4. An eye ellipse-based shared intelligent car seat optimal sitting posture determining method according to claim 1, wherein the process of the fourth step is as follows:

safety check is carried out on the sitting posture of the driver by adopting the generated sitting posture arrangement scheme of the driver, if the distance D from the abdomen of the driver to the lower edge of the steering wheel is detected ₁ >d ₁ And driver knee to cab front fascia distance D ₂ >d ₂ When the sitting posture is arranged reasonably; meanwhile, the sitting posture arrangement scheme of the driver which does not pass through the safety check is omitted from n multiplied by m sitting postures; said d ₁ And d ₂ The abdomen calibration safety distance and the knee calibration safety distance are respectively determined according to the vehicle type.

5. An eye ellipse-based shared intelligent car seat optimal sitting posture determining method according to claim 1, wherein the fifth step is as follows:

the sitting posture comfort evaluation is carried out on all the sitting posture arrangement schemes of the drivers which pass through the safety check by adopting a unified grading standard, and the sitting posture arrangement scheme of the driver with the highest comfort grading is selected as the optimal sitting posture arrangement, so that the eyepoint of the driver falls in the eye ellipse corresponding to the percentile; the sitting posture comfort evaluation standard is not unique, and can be changed according to the driving characteristics of the driver group and different vehicle types.

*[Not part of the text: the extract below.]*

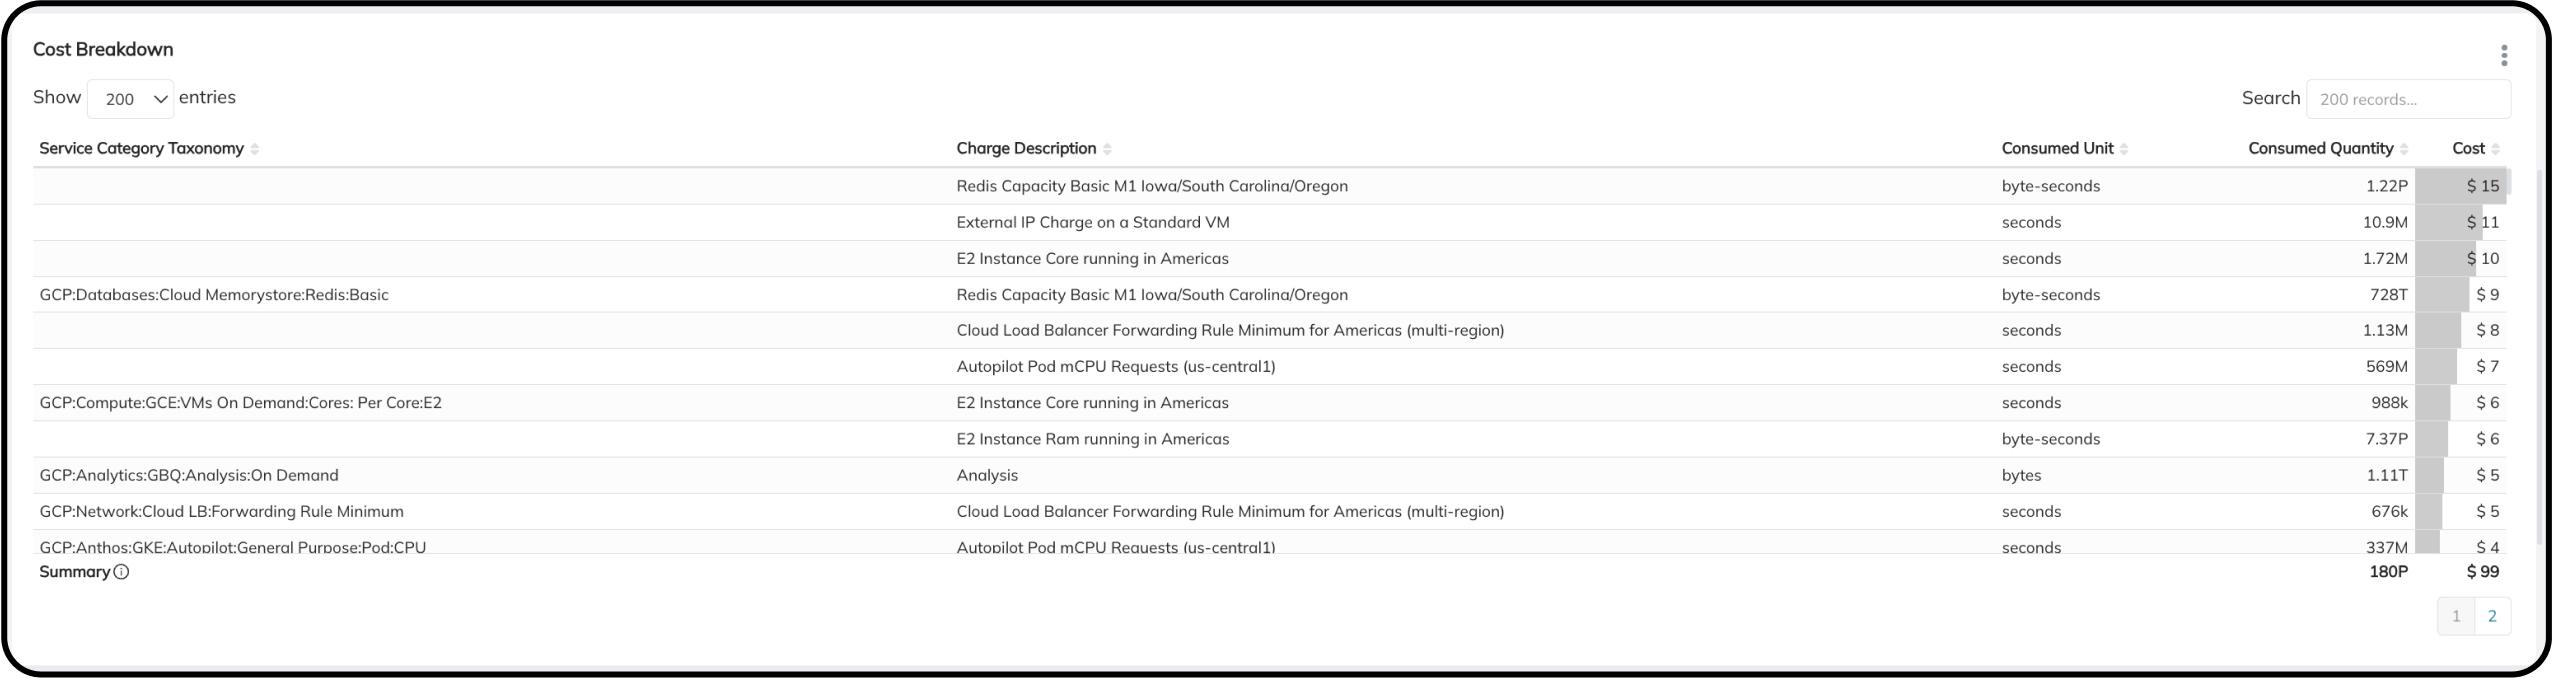The height and width of the screenshot is (678, 2552).
Task: Sort by Service Category Taxonomy arrows
Action: pyautogui.click(x=255, y=149)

6. An eye ellipse-based shared intelligent car seat optimal sitting posture determining method according to claim 1, wherein the procedure of the sixth step is as follows:

when the optimal sitting posture arrangement is carried out, the seat H point is overlapped with the optimal sitting posture H point through motor control, the plane of the seat cushion is parallel to the thigh line of a driver, and the curve of the seat back is parallel to the trunk line of the driver;

seat cushion angle：

Chair back inclination angle：

Wherein:

(x ₀ ,y ₀ ) The point is the projection coordinate of the heel point in the longitudinal symmetry plane of the automobile, (x) ₁ ,y ₁ ) The point is the projection coordinate of the H point of the driver in the longitudinal symmetrical plane of the automobile, (x) ₂ ,y ₂ ) The point is the projection coordinate of the driver's eye point in the longitudinal symmetry plane of the automobile, a is the length of the driver's thigh, and b is the length of the driver's calf.

7. An eye ellipse-based shared intelligent car seat optimal sitting posture determining method according to claim 1, wherein the process of the seventh step is as follows:

when the sitting position of the driver is arranged completely or the driver desires to manually adjust the seat position, the driver can press the manual adjusting button to enter a manual adjusting state.

8. An eye ellipse-based shared intelligent car seat optimal sitting posture determining method according to claim 1, wherein the procedure of the step eight is as follows:

when detectingThe engine is flameout, the safety belt buckle is in a disconnected state, and the detection value P of the cushion pressure sensor is smaller than the calibration pressure P ₀ And when the driver is considered to finish the driving state, the seat enters a reset state and automatically returns to the rearmost position of the front-back adjustable stroke, so that preparation is made for the optimal sitting arrangement of the next shared automobile driver.